**SELECTION:**

To provide a more comprehensive understanding of gender differences of the rural Penang Grade Five students in solving the word problems involving measurement formulae and HOTS, the data were further analysed at the item level. In general, there was no significant difference in the mean item scores between the Grade Five boys and Grade Five girls except for item Q4. The findings of the overall sample highlighted that the Grade Five girls performed significantly better than the Grade Five boys in answering item Q4 which involved the perimeter and area of a rectangle. This item required a high cognitive demand in which the students had to analyse the requirements of the word problem, evaluate whether the measurement formula can be directly applied to solve the word problem, and synthesise the strategy to solve the word problem. In other words, solving item Q4 involved the mathematical processes such as interpreting, employing the mathematical knowledge, and formulating the correct mathematical sentences (Thien, 2016). It might be possible that with a better acquisition of skills in these mathematical processes as compared to their counterparts, the Grade Five girls in rural region of Penang performed remarkably better on item Q4.

**STORED RECORDS:**
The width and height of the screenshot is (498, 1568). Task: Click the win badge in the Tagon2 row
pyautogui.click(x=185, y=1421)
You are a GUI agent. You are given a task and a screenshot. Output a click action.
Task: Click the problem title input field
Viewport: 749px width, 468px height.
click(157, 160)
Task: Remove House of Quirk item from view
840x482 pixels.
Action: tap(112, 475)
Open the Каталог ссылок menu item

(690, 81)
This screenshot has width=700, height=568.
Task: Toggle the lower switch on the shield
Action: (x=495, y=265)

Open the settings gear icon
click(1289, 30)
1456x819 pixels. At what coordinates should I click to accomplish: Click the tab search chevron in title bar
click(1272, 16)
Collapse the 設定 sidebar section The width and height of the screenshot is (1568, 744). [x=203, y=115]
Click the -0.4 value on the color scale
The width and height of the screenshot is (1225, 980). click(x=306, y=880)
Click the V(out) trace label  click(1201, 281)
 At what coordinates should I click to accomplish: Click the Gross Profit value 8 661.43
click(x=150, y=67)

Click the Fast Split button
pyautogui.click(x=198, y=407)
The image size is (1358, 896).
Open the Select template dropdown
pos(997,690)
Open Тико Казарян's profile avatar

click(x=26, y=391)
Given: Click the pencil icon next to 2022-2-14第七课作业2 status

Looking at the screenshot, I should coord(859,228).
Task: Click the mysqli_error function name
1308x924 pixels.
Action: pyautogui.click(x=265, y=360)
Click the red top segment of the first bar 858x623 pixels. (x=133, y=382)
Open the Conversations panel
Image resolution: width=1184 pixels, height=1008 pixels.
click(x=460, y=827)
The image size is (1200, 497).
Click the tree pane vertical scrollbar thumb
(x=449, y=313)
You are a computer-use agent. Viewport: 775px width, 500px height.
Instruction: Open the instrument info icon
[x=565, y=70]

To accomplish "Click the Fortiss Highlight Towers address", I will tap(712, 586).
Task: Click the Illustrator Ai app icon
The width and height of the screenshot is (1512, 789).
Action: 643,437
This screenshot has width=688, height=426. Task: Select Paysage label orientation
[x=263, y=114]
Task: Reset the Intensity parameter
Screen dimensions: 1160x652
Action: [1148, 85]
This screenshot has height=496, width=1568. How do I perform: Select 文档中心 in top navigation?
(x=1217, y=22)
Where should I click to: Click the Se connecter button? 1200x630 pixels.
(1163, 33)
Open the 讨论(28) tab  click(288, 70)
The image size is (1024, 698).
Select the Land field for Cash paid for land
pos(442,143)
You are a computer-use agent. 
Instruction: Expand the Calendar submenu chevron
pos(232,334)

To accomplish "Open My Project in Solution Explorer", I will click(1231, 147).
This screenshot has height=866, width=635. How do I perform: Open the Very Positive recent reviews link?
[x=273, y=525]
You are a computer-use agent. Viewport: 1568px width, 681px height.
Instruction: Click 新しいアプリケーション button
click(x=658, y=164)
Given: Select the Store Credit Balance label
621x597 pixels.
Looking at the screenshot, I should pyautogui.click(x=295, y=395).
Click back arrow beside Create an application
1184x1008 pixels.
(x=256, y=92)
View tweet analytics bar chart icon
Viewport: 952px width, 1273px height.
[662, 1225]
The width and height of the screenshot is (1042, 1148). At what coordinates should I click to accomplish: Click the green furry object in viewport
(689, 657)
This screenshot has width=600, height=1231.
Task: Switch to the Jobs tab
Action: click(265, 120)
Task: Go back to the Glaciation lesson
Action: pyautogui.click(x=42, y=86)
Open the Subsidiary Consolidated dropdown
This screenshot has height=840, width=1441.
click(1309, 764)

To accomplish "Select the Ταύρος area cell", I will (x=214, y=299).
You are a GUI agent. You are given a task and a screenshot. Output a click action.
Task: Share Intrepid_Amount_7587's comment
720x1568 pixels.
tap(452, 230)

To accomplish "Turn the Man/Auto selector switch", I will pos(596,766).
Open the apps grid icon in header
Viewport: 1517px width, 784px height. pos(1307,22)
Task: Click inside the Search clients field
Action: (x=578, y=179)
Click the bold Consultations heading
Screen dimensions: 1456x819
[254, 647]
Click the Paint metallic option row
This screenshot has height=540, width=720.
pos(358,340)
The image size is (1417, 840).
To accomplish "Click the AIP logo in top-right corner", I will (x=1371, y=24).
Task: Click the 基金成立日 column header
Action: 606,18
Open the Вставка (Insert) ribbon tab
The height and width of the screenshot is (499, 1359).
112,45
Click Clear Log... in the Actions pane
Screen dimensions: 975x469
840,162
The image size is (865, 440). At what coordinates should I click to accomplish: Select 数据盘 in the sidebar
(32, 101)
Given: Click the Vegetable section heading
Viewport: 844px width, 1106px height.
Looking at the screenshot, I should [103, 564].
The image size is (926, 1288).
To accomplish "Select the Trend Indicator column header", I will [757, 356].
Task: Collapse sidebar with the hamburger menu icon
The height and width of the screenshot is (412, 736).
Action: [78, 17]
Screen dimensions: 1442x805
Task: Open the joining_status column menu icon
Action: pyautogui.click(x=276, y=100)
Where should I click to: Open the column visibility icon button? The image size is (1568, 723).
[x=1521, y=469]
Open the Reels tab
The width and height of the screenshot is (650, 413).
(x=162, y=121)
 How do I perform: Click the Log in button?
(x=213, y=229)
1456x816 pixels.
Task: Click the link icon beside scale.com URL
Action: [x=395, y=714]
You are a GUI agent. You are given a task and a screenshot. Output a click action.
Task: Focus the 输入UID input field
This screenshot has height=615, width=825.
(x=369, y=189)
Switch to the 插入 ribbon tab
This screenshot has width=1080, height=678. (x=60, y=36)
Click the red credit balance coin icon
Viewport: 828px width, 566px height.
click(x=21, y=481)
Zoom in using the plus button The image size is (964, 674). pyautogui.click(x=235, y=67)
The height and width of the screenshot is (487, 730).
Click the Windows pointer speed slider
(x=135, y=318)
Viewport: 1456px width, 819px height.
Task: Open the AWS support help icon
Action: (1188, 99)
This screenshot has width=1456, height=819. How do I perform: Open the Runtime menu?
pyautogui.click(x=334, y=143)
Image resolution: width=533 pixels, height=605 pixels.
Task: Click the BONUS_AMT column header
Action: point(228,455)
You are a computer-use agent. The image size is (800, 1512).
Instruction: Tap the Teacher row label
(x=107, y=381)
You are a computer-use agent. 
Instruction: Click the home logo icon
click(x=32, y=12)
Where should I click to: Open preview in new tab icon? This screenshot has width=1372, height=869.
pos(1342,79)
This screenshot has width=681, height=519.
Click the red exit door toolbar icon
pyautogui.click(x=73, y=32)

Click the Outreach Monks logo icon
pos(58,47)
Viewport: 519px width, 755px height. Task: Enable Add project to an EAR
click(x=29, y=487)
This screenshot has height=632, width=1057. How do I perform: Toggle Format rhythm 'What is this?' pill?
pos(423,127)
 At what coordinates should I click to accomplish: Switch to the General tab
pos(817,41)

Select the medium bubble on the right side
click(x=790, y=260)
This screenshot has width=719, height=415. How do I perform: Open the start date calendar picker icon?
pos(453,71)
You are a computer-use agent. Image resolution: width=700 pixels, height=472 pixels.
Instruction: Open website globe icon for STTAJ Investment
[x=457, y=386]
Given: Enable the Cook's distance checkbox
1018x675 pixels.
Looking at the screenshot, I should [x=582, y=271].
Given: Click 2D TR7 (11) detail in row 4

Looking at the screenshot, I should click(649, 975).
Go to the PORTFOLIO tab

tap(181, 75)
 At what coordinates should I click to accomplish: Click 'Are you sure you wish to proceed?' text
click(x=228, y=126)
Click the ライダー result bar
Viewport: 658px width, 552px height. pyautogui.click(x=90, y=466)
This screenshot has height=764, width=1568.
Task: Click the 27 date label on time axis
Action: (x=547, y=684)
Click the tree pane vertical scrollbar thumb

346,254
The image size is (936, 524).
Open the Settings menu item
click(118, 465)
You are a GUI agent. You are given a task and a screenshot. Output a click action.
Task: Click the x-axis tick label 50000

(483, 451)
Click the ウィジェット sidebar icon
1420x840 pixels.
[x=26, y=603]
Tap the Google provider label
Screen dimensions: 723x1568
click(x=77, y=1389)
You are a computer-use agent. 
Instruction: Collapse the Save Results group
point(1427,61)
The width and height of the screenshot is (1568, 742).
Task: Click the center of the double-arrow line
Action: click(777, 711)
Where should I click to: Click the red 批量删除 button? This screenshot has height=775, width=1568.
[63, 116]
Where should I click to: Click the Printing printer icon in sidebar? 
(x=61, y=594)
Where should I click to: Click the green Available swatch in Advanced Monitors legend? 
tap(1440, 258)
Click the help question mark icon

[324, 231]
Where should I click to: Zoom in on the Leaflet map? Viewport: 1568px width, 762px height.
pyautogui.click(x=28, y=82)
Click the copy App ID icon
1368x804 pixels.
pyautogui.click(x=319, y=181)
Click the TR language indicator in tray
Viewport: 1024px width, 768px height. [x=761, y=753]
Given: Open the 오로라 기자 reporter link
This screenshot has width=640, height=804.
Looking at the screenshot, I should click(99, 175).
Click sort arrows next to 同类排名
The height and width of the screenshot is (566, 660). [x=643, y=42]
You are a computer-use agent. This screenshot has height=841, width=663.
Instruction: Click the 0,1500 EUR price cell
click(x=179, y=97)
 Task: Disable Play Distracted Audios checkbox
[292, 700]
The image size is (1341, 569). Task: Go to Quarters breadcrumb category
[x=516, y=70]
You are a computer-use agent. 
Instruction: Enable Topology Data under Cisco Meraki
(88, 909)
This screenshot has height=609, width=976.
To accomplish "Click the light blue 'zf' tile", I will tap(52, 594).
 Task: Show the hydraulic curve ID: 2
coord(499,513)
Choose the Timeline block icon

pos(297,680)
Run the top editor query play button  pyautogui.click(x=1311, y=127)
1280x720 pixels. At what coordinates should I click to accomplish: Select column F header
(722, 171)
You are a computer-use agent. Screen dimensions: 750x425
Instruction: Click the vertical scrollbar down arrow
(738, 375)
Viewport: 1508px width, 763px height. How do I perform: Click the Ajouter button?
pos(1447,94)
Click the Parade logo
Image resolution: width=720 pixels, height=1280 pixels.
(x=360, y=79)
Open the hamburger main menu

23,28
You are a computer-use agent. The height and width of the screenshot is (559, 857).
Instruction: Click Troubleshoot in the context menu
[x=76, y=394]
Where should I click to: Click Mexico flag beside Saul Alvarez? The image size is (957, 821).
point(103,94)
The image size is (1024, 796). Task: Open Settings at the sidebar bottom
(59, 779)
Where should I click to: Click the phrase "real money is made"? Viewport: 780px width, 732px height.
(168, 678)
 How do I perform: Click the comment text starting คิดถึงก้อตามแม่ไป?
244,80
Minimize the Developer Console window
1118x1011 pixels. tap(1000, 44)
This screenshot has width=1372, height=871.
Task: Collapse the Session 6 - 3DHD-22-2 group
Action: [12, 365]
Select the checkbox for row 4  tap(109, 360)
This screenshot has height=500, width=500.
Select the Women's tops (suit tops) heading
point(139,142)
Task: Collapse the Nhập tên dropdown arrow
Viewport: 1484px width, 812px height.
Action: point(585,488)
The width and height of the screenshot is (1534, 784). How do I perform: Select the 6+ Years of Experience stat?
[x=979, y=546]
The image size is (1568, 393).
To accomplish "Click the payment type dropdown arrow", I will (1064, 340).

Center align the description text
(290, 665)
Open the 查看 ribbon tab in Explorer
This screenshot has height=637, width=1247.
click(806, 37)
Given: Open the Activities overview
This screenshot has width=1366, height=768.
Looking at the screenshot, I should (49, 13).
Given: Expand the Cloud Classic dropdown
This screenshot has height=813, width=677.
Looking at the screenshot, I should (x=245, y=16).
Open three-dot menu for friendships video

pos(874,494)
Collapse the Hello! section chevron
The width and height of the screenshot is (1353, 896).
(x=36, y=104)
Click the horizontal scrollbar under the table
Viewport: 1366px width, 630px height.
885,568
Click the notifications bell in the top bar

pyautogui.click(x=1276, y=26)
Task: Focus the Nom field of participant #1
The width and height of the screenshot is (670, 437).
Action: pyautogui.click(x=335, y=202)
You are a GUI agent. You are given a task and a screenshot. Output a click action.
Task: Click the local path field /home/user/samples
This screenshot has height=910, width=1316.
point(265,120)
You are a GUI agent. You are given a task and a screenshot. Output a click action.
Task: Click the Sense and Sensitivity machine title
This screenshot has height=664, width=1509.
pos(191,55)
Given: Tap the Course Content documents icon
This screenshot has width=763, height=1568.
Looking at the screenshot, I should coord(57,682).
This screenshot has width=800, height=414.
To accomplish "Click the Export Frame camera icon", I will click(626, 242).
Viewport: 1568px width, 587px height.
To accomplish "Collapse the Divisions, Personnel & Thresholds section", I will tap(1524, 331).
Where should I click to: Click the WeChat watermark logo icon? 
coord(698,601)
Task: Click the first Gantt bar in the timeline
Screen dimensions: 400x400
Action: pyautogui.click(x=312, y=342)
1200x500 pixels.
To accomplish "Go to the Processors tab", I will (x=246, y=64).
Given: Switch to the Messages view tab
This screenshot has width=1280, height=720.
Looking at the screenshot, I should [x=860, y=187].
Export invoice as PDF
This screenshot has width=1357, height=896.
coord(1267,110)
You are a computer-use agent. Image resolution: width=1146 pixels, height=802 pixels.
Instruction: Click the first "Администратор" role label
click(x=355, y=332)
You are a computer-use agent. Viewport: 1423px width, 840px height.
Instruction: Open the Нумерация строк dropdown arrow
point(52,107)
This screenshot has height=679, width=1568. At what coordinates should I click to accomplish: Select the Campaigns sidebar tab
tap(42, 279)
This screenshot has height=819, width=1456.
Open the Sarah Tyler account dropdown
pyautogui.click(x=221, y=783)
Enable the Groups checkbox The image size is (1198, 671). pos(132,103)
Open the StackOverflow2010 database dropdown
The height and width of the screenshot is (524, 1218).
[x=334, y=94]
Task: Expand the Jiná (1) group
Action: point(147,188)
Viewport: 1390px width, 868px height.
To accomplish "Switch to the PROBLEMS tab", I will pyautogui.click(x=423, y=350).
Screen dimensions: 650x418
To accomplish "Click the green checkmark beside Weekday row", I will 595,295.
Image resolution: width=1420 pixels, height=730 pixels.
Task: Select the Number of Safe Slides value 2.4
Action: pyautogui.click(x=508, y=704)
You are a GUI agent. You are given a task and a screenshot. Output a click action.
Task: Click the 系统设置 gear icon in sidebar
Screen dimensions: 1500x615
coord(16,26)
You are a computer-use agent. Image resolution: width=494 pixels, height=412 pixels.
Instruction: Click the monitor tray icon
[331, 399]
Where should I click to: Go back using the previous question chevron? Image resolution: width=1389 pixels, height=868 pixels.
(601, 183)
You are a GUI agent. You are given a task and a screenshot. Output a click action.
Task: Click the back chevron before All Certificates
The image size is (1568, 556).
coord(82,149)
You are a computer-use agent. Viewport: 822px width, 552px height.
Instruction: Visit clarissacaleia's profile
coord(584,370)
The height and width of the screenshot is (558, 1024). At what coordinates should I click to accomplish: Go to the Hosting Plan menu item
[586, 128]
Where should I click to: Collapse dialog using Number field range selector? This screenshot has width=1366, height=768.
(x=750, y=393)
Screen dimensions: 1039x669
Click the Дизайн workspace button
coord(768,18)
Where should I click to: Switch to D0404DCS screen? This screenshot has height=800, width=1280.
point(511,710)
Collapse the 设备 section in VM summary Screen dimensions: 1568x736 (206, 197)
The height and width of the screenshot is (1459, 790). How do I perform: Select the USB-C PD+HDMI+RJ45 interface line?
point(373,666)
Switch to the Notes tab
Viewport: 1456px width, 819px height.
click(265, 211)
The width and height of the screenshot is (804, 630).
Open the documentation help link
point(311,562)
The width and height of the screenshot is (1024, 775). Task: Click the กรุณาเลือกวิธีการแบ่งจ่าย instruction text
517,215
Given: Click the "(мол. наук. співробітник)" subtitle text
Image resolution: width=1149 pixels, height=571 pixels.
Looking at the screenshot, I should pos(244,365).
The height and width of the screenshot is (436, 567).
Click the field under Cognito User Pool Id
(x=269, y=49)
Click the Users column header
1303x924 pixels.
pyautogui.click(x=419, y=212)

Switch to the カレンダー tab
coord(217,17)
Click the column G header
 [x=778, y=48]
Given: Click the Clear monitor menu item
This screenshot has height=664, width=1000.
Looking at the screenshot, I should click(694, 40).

**LIST OF TASKS:**
[A] In the gender-differences passage, which item showed a significant difference between the Grade Five boys and girls?
[B] Decide whether each statement agrees with the gender-differences passage, and quote the deciding words: (i) The Grade Five boys scored significantly higher than the girls on item Q4. (ii) Item Q4 required a high cognitive demand. (iii) Most items showed a significant difference between the boys and the girls.
[C] Please carry on the gender-differences passage from its last sentence.

**ANSWERS TO THE PROBLEMS:**
[A] Item Q4, which involved the perimeter and area of a rectangle.

[B]
(i) No: "the Grade Five girls performed significantly better than the Grade Five boys in answering item Q4"
(ii) Yes: "This item required a high cognitive demand"
(iii) No: "there was no significant difference in the mean item scores between the Grade Five boys and Grade Five girls except for item Q4"

[C]
6. Conclusion

In conclusion, this study provides empirical evidence regarding the rural Penang Grade Five students’ performance and the gender differences in solving word problems involving measurement formulae and HOTS. Even though no gender difference was found in general, the findings of this study highlighted the poor performance of Grade Five boys and girls from the rural region of Penang in solving the word problems involving measurement formulae and HOTS. These findings reveal a dire need to inform teachers and educators to shift the focus of mathematics teaching from procedural skill fluency to mastery of reasoning skills as well as problem solving skills (Jader et al., 2020) to promote rural students’ higher-order thinking skills. The findings of this study also inform the need of interventions which could promote rural students’ ability in solving word problems involving measurement formulae and HOTS. Thus, future studies are suggested to develop such interventions to support teachers in enhancing rural students’ performance in solving word problems involving measurement formulae and HOTS.

Acknowledgement

This study was made possible with funding from the Fundamental Research Grant Scheme (FRGS) 203.PGURU.6711744 of the Malaysian Ministry of Higher Education (MOHE). The authors would like to thank all the teachers and Year Five pupils who voluntarily participated in this study.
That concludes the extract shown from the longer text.